Raise your hand if, over the past couple of years, you have not heard of whole genome sequencing (usually abbreviated as WGS), or at least read a sensational headline or two about how fast its costs are dropping. In a nutshell, WGS is used to determine an organism’s complete DNA sequence. But it is actually not the only way to analyze our DNA — in fact, genetic testing has been used in clinical settings for decades, e.g., to diagnose patients with known genetic conditions. Seven-time Wimbledon champion Pete Sampras is a beta-thalassemia carrier – a condition that affects the formation of beta-globin chains, ultimately leading to red blood cells not being formed correctly. Testing for thalassemia, usually triggered by family history or a blood test showing low mean corpuscular volume, is done with a number of simple in-vitro techniques.
The availability of affordable whole genome sequencing not only prompts new hopes toward the discovery and diagnosis of rare/unknown genetic conditions, but also enables researchers to better understand the relationship between the genome and predisposition to diseases, response to treatment, etc. Overall, progress makes it increasingly feasible to envision a not-so-distant future where individuals will undergo sequencing once, making their digitized genome easily available for doctors, clinicians, and third-parties. This would also allow us to use computational algorithms to analyze the genome as a whole, as opposed to expensive, slower, targeted in-vitro tests.
Along these lines is last week’s announcement by Prof. Dame Sally Davies, UK’s Chief Medical Officer, calling the NHS to deliver her “genomic dream” within five years, with whole genome sequencing becoming “as standard as blood tests and biopsies.” As detailed in her annual report, a large number of patients in the UK already undergo genetic testing at least once in their life, and for a wide range of reasons, including the aforementioned thalassemia diagnosis, screening for cancer predisposition triggered by high family incidence, or determining the best course of action in cancer treatment. So wouldn’t it make sense to sequence the genome once and keep the data available for life? My answer is yes, but with a number of bold and double underlined caveats.
The first one is with respect to the security concerns prompted by the need to store data of extreme sensitivity like genomic data. The genome obviously contains information about ethnic heritage and predisposition to diseases/conditions, possibly including mental disorders. Data breaches of sensitive information, including health and medical data, sadly happen on a daily basis. But certain security threats are actually specific to genomic data and much more worrisome. For instance, due to its hereditary nature, access to a genome essentially implies access to that of close relatives as well, including offspring, so one’s decision to publish/donate their genome is also being made for their siblings, kids/grandkids, etc. So sensitivity does not degrade over time, but persists long after a patient’s death. In fact, it might even increase, as new aspects of the genome are studied and discovered. As a consequence, Prof. Dame Davies’ dream could easily turn into a nightmare without adequate investments toward sound security measures, that involve both technical tools (such as upgrading of obsolete hardware) as well as education, awareness, and practices that do not simply shift burden onto clinicians and practitioners, but incorporate security in their design and not as an after-the-fact.

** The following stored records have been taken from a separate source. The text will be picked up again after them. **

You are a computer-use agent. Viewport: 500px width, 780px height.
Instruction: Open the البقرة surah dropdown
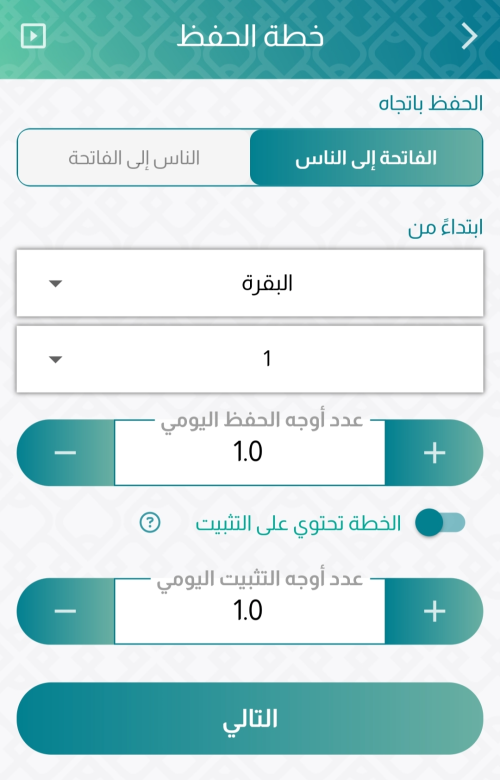point(250,283)
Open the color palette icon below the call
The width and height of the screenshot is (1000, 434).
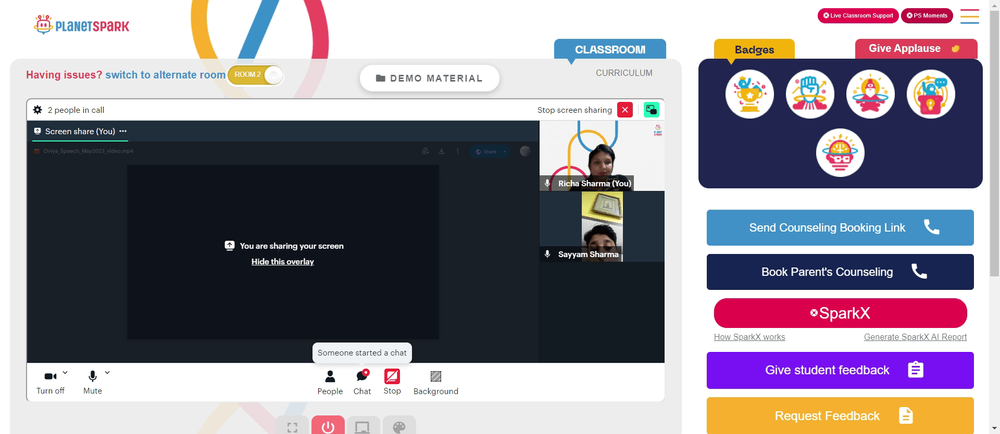(x=399, y=426)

Another concern is with allowing researchers to use the genomic data collected by the NHS, along with medical history, for research purposes – e.g., to discover genetic mutations that are responsible for certain traits or diseases. This requires building a meaningful trust relationship between the NHS/Government and patients, which cannot happen without healing the wounds from recent incidents like the care.data debacle or Google DeepMind’s use of personal NHS records. Instead, the annual report seems to include security/anonymity promises we cannot realistically maintain, while, worse yet, promoting a rhetoric of greater good trumping privacy concerns, as well as seemingly pushing a choice between donating data and access to the best care. It is misleading to use terms like “de-identification” of genomic data as an effective protection tool, while proper anonymization is inherently impossible due to its peculiar combination of unique and hereditary features, as demonstrated by a wide array of scientific results. Rather, we should make it clear that data can never be fully anonymized, or protected with 100% guarantees.
Overall, I believe that patients should not be automatically enrolled in sequencing programs. Even if they are given an option to later withdraw, once the data is out there it is impossible to delete all copies of it. Rather, patients should voluntarily decide to join through an effective informed consent mechanism. This proves to be challenging against a background in which information that can be extracted/inferred from genomes may rapidly change: what if in the future a new mutation responsible for early on-set Alzheimer’s is discovered? What if the NHS is privatized? Encouraging results with respect to education and informed consent, however, do exist. For instance, the Personal Genome Project is a good example of effective strategies to help volunteers understand the risks and could be used to inform future NHS-run sequencing programs.